Carter had once been a peanut farmer until an accident permanently bent his thumb. The only form of political office he had held was one term as a Governor from Georgia. But Jimmy Carter realized after listening to the concerns and mood of the nation, this was an ideal time for an outsider, such as himself, to run for Presidency. America was exhausted from scandals, Watergate, from a decade of conflict, Vietnam War, and economic struggles. Jimmy Carter was about to take his plan of giving the country what it desperately wanted, and using this strategy to launch him into the role of President of the United States.

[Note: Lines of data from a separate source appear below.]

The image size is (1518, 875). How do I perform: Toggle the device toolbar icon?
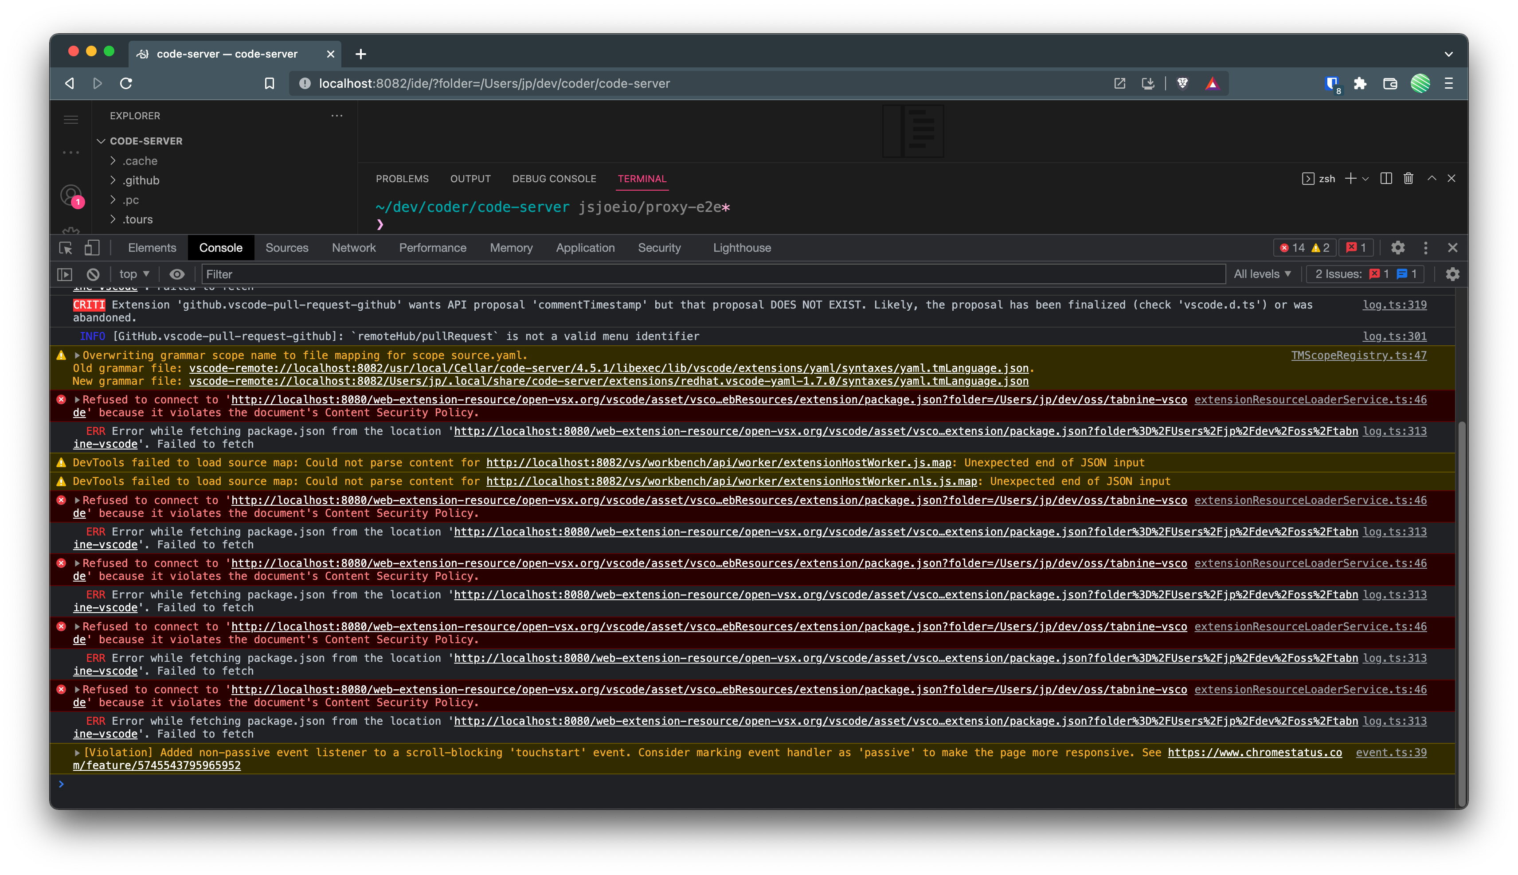point(92,248)
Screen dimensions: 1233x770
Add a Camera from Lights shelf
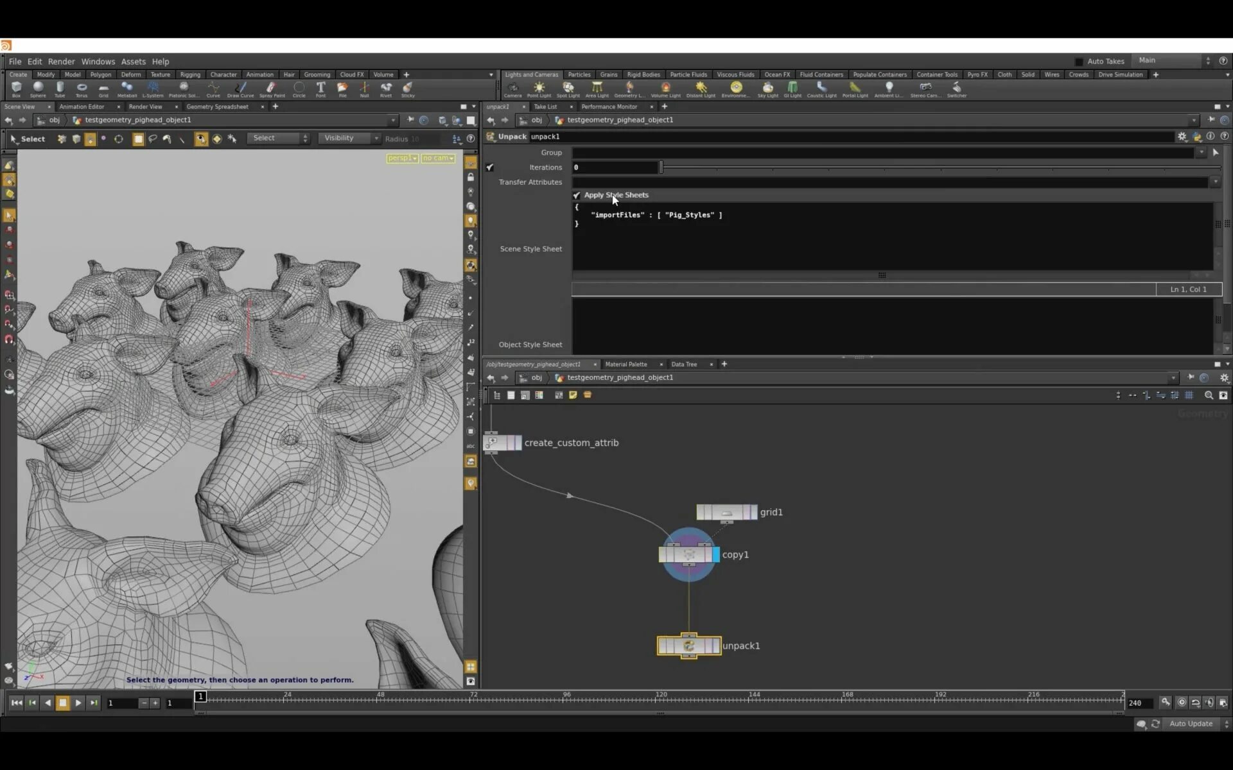click(512, 89)
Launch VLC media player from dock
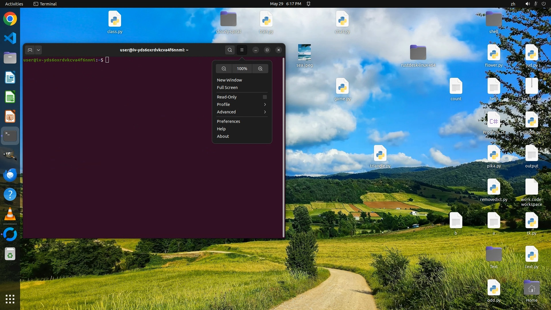This screenshot has width=551, height=310. coord(10,214)
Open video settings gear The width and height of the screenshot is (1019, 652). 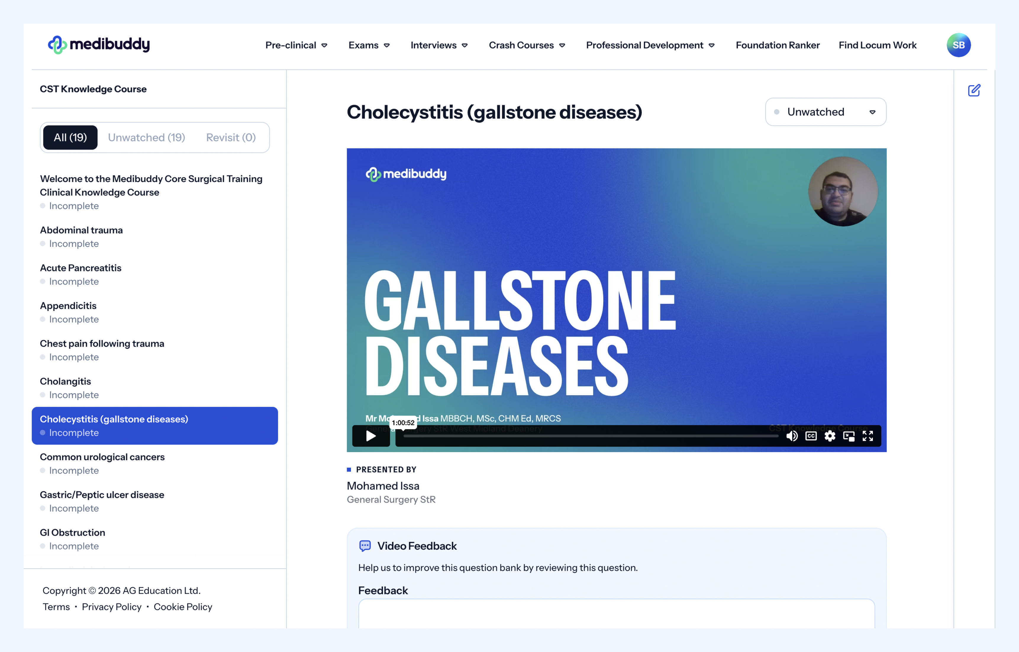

Instead of focusing his campaign on policies and programs, Jimmy Carter decided to focus on failures of the government. Undeniably his emphasis on morality in lieu of political issues gave him an edge since the race for president was on the trail of the Watergate scandals, Vietnam War, and the current economic issues. Carter made promises that people of the United States wanted to hear and needed to happen. He emphasized integrity, honesty and character while promising the public that he would not lie to them. Along with the promise that he would not lie to the American people was the promise to be good and to love. The traits and promises brought to the table were certainly part of his appeal, and enough to pull him through the beginning primaries.

Watergate Backlash

Despite the fact that Gerald Ford began his presidency as the first president not chosen by the American people, he started with high approval ratings. These ratings were rather short lived then spiraled downward when Gerald Ford on September 8, 1974, granted, Richard Nixon a full pardon for his offenses against the United States of America in the Watergate scandal. This shocking event caused many Americans to wonder if Gerald Ford himself had previously made this agreement to pardon Nixon from the beginning. Ford declared that his reason to grant the pardon as an attempt to put the scandals in the past and close the wounds, this decision only had the reverse affect. The American people desperately needed a leader who would not lie and betray them, but would have integrity and honor.

Vietnam War Backlash

When the Vietnam War ended in 1975, many Americans felt dispirited by the loss of the war but not only the loss but of the significant dissent at home and of the amount of U.S. casualties in Vietnam. The increasing intensity of the dissent at home did ultimately undermine America’s position at an attempt to bargain, enemies now felt they had an upper hand and if there were to be any type of conflict, they could revel over defeating the United States of America. During the campaigning process between Gerald Ford and Jimmy Carter, the American people were still harboring feeling of anti war sentiment. A change was needed, a fresh start was wanted, and Jimmy Carter was placing this on the table. “In his campaign, Carter promised the restore morality and honesty to the federal government. Voters were troubled by the country’s experience in the Vietnam War and the Watergate scandal.” (Encarta, 2007, para. 3). Since Carter was an outsider and was not part of the scandals of Washington’s political scene, he was given an advantage to win over the American people.

Economic Struggles

Another change that was needed was an economic change for the better. In the 1960s the productivity growth had an annual rate of 3.2 percent; however, in the 1970s this rate declined to a rate of approximately 1 percent. The deficit, however, did not see a decrease but rather an increase of 66 billion dollars. A description that was commonly used in the 1970s was stagflation, which essentially meant inflation of price combined with economic stagflation. By 1974 America, once more, was in a recession. The government attempted to help by passing a tax cut but this only led to matters becoming worse. Gas prices soared, there was a widespread panic occurred when stations began to run out of gas. The faith of the American people was ruffled. Carter “stressed government reorganization, the reduction of unemployment, the continuation and expansion of government services, tax reform, and fiscal responsibility.